Task prompt: Rewrite the records below with each "GUI agent" changed to "desktop assistant", leaving everything else as it is.

Entries provided:
begin

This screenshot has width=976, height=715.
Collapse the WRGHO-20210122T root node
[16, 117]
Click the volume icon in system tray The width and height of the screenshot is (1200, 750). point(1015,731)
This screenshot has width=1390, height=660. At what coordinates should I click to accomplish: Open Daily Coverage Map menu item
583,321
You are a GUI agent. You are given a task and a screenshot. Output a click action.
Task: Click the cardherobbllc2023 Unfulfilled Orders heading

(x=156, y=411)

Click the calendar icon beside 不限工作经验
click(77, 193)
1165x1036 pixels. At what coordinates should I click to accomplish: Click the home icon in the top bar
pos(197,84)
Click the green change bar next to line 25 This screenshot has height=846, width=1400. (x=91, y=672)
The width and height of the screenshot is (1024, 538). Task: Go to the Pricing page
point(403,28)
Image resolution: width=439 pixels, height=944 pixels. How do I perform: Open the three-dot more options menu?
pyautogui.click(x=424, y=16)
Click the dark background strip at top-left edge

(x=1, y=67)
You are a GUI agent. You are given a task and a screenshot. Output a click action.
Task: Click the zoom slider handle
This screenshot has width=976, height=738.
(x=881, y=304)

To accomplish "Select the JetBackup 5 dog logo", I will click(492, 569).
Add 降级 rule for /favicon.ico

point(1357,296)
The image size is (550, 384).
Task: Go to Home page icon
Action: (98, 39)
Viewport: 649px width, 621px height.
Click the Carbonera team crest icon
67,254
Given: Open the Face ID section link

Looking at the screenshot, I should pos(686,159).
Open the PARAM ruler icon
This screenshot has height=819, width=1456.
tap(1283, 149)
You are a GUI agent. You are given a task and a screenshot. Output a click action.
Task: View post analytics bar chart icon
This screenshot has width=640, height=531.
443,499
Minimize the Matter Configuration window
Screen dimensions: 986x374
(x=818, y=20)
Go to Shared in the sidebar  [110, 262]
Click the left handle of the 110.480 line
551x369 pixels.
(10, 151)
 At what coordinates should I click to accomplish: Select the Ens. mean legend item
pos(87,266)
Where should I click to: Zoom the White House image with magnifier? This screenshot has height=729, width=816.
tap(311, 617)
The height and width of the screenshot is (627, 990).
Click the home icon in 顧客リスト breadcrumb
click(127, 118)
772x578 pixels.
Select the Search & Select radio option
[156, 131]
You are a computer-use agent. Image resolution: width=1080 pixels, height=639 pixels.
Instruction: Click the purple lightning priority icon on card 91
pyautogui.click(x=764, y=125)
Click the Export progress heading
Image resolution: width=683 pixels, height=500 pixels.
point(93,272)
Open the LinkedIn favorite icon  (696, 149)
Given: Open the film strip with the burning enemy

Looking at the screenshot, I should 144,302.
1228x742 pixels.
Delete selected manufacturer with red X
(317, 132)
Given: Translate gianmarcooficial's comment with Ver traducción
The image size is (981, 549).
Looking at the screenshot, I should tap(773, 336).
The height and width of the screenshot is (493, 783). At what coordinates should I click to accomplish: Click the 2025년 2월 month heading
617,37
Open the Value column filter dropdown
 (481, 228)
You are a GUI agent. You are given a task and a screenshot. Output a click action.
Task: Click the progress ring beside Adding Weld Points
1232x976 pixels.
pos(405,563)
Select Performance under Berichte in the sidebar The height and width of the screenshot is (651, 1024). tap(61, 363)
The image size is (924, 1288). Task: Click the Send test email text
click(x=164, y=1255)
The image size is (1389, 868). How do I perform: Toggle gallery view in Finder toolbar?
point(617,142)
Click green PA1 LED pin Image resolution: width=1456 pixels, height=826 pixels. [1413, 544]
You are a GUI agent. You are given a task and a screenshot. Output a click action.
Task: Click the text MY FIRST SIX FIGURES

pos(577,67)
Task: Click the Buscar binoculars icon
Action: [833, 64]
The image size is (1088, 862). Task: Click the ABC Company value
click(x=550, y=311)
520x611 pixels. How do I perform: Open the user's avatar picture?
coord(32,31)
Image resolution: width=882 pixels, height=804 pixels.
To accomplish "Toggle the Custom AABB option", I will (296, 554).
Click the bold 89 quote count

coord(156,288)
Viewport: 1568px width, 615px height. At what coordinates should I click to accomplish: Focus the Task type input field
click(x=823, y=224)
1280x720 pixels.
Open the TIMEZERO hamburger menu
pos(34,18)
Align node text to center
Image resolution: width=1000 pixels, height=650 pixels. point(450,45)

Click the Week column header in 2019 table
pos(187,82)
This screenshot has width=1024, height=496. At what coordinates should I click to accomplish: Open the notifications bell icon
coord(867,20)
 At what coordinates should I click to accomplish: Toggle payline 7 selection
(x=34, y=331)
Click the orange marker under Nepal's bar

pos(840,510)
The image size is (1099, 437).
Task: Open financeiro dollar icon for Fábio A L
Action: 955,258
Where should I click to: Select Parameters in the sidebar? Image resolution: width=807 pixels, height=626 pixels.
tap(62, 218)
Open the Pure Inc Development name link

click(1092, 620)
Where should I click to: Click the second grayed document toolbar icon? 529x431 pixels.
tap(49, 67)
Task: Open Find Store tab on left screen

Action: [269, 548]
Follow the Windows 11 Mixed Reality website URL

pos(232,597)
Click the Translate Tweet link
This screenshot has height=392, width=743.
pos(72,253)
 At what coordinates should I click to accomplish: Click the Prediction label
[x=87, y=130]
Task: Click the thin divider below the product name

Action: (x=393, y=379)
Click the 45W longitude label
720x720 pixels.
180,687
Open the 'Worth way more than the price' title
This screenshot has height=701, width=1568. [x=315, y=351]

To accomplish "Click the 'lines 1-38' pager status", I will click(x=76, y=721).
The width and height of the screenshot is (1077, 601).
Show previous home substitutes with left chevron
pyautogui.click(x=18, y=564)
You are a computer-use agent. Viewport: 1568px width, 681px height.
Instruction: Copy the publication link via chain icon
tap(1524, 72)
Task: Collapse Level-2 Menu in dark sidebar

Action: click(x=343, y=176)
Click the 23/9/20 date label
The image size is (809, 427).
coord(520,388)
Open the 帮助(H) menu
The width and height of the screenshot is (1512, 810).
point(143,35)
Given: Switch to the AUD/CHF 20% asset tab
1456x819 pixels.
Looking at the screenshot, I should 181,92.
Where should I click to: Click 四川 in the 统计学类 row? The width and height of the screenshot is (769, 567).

end

Solution to this problem:
This screenshot has width=976, height=715.
Collapse the WRGHO-20210122T root node
[16, 117]
Click the volume icon in system tray The width and height of the screenshot is (1200, 750). point(1015,731)
This screenshot has width=1390, height=660. At what coordinates should I click to accomplish: Open Daily Coverage Map menu item
583,321
You are a desktop assistant. You are given a task and a screenshot. Output a click action.
Task: Click the cardherobbllc2023 Unfulfilled Orders heading

(x=156, y=411)

Click the calendar icon beside 不限工作经验
click(77, 193)
1165x1036 pixels. At what coordinates should I click to accomplish: Click the home icon in the top bar
pos(197,84)
Click the green change bar next to line 25 This screenshot has height=846, width=1400. (x=91, y=672)
The width and height of the screenshot is (1024, 538). Task: Go to the Pricing page
point(403,28)
Image resolution: width=439 pixels, height=944 pixels. How do I perform: Open the three-dot more options menu?
pyautogui.click(x=424, y=16)
Click the dark background strip at top-left edge

(x=1, y=67)
You are a desktop assistant. You are given a task and a screenshot. Output a click action.
Task: Click the zoom slider handle
This screenshot has width=976, height=738.
(x=881, y=304)

To accomplish "Select the JetBackup 5 dog logo", I will click(492, 569).
Add 降级 rule for /favicon.ico

point(1357,296)
The image size is (550, 384).
Task: Go to Home page icon
Action: (98, 39)
Viewport: 649px width, 621px height.
Click the Carbonera team crest icon
67,254
Given: Open the Face ID section link

Looking at the screenshot, I should pos(686,159).
Open the PARAM ruler icon
This screenshot has height=819, width=1456.
tap(1283, 149)
You are a desktop assistant. You are given a task and a screenshot. Output a click action.
Task: View post analytics bar chart icon
This screenshot has width=640, height=531.
443,499
Minimize the Matter Configuration window
Screen dimensions: 986x374
(x=818, y=20)
Go to Shared in the sidebar  [110, 262]
Click the left handle of the 110.480 line
551x369 pixels.
(10, 151)
 At what coordinates should I click to accomplish: Select the Ens. mean legend item
pos(87,266)
Where should I click to: Zoom the White House image with magnifier? This screenshot has height=729, width=816.
tap(311, 617)
The height and width of the screenshot is (627, 990).
Click the home icon in 顧客リスト breadcrumb
click(127, 118)
772x578 pixels.
Select the Search & Select radio option
[156, 131]
You are a computer-use agent. Image resolution: width=1080 pixels, height=639 pixels.
Instruction: Click the purple lightning priority icon on card 91
pyautogui.click(x=764, y=125)
Click the Export progress heading
Image resolution: width=683 pixels, height=500 pixels.
point(93,272)
Open the LinkedIn favorite icon  (696, 149)
Given: Open the film strip with the burning enemy

Looking at the screenshot, I should 144,302.
1228x742 pixels.
Delete selected manufacturer with red X
(317, 132)
Given: Translate gianmarcooficial's comment with Ver traducción
The image size is (981, 549).
Looking at the screenshot, I should tap(773, 336).
The height and width of the screenshot is (493, 783). At what coordinates should I click to accomplish: Click the 2025년 2월 month heading
617,37
Open the Value column filter dropdown
 (481, 228)
You are a desktop assistant. You are given a task and a screenshot. Output a click action.
Task: Click the progress ring beside Adding Weld Points
1232x976 pixels.
pos(405,563)
Select Performance under Berichte in the sidebar The height and width of the screenshot is (651, 1024). tap(61, 363)
The image size is (924, 1288). Task: Click the Send test email text
click(x=164, y=1255)
The image size is (1389, 868). How do I perform: Toggle gallery view in Finder toolbar?
point(617,142)
Click green PA1 LED pin Image resolution: width=1456 pixels, height=826 pixels. [1413, 544]
You are a desktop assistant. You are given a task and a screenshot. Output a click action.
Task: Click the text MY FIRST SIX FIGURES

pos(577,67)
Task: Click the Buscar binoculars icon
Action: [833, 64]
The image size is (1088, 862). Task: Click the ABC Company value
click(x=550, y=311)
520x611 pixels. How do I perform: Open the user's avatar picture?
coord(32,31)
Image resolution: width=882 pixels, height=804 pixels.
To accomplish "Toggle the Custom AABB option", I will (296, 554).
Click the bold 89 quote count

coord(156,288)
Viewport: 1568px width, 615px height. At what coordinates should I click to accomplish: Focus the Task type input field
click(x=823, y=224)
1280x720 pixels.
Open the TIMEZERO hamburger menu
pos(34,18)
Align node text to center
Image resolution: width=1000 pixels, height=650 pixels. point(450,45)

Click the Week column header in 2019 table
pos(187,82)
This screenshot has width=1024, height=496. At what coordinates should I click to accomplish: Open the notifications bell icon
coord(867,20)
 At what coordinates should I click to accomplish: Toggle payline 7 selection
(x=34, y=331)
Click the orange marker under Nepal's bar

pos(840,510)
The image size is (1099, 437).
Task: Open financeiro dollar icon for Fábio A L
Action: 955,258
Where should I click to: Select Parameters in the sidebar? Image resolution: width=807 pixels, height=626 pixels.
tap(62, 218)
Open the Pure Inc Development name link

click(1092, 620)
Where should I click to: Click the second grayed document toolbar icon? 529x431 pixels.
tap(49, 67)
Task: Open Find Store tab on left screen

Action: [269, 548]
Follow the Windows 11 Mixed Reality website URL

pos(232,597)
Click the Translate Tweet link
This screenshot has height=392, width=743.
pos(72,253)
 At what coordinates should I click to accomplish: Click the Prediction label
[x=87, y=130]
Task: Click the thin divider below the product name

Action: (x=393, y=379)
Click the 45W longitude label
720x720 pixels.
180,687
Open the 'Worth way more than the price' title
This screenshot has height=701, width=1568. [x=315, y=351]

To accomplish "Click the 'lines 1-38' pager status", I will click(x=76, y=721).
The width and height of the screenshot is (1077, 601).
Show previous home substitutes with left chevron
pyautogui.click(x=18, y=564)
You are a computer-use agent. Viewport: 1568px width, 681px height.
Instruction: Copy the publication link via chain icon
tap(1524, 72)
Task: Collapse Level-2 Menu in dark sidebar

Action: click(x=343, y=176)
Click the 23/9/20 date label
The image size is (809, 427).
coord(520,388)
Open the 帮助(H) menu
The width and height of the screenshot is (1512, 810).
point(143,35)
Given: Switch to the AUD/CHF 20% asset tab
1456x819 pixels.
Looking at the screenshot, I should 181,92.
Where should I click to: Click 四川 in the 统计学类 row? The width and height of the screenshot is (769, 567).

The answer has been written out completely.